Digital era, classic lies
What is coming out of Sudan today in terms of “news” and official discourse must be viewed with extreme skepticism. The SAF/Port Sudan junta and the Islamic Movement are effectively fooling the world – or at least trying to – about the reality of Sudan’s war. They have resurrected the propaganda apparatus of a bygone dictatorship and updated it for the social media age, all to manipulate perceptions at home and abroad. Through control of state media, deployment of fake news online, and strategic misattribution of atrocities, they push a simplistic narrative where they wear the white hats and their enemies are monsters. This narrative is then laundered into Western social media feeds and occasionally even reputable news outlets, obscuring the complexities of the conflict.

The truth is that both the SAF and its rivals have committed serious crimes in this war – but only one side holds the levers of the state and a vast propaganda network to sanitize its image. The junta’s Islamist handlers have spent decades perfecting the art of information warfare, and they are now using those skills to perpetuate a war and their own hold on power. As in Gaza, the suffering of civilians is cynically instrumentalized for PR purposes, and genuine accountability is absent.
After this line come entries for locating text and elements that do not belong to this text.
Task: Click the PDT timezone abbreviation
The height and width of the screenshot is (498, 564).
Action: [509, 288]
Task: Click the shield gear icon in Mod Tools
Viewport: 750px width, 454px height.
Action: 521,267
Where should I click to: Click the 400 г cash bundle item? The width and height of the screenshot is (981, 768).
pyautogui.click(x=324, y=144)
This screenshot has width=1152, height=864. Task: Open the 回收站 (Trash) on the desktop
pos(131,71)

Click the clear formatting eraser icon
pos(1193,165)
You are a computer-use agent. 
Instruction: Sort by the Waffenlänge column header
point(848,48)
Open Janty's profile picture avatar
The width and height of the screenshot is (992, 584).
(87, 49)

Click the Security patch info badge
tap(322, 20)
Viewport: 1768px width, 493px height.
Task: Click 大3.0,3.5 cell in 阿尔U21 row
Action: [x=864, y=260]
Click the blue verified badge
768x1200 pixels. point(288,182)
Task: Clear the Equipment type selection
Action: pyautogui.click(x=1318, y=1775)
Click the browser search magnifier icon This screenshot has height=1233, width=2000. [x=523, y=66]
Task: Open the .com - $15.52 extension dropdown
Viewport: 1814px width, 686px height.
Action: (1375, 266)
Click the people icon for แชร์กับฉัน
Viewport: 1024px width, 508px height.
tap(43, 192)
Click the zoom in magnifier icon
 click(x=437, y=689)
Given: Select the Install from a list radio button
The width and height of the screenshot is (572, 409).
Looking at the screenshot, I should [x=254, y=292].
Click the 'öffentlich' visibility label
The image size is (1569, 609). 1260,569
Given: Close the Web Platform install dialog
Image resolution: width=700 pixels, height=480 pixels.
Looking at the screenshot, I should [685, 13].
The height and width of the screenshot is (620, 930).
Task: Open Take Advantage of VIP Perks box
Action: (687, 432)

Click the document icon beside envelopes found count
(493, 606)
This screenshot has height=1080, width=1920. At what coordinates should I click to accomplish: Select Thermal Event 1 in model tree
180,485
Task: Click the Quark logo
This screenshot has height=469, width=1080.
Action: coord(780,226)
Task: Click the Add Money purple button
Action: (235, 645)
The same playbook of deceit is on display: control the narrative, claim victimhood, smear all opponents as traitors or terrorists, and never admit to any wrongdoing.
For Sudan to find peace and for the world to help effectively, this fog of disinformation must be understood and pierced. Independent Sudanese journalists – many now in exile – are working to fact-check falsehoods and provide accurate reporting. Their work, along with international media literacy, is crucial to counter the Islamist junta’s propaganda. Otherwise, as one media forum warned, “the truth [will] be lost in a fog of war propaganda, lies, misinformation, and hate speech”. We must not be fooled. The world should be wary of taking any official narrative from Port Sudan at face value, and instead listen to the courageous voices sifting fact from fiction. Sudan’s people are not only caught in a brutal war, but also in an information war – one where the stakes are global perception and, ultimately, international action. Cutting through the lies engineered by the SAF/Islamic Movement media complex is the first step toward holding all perpetrators accountable and supporting Sudanese aspirations for truth and peace.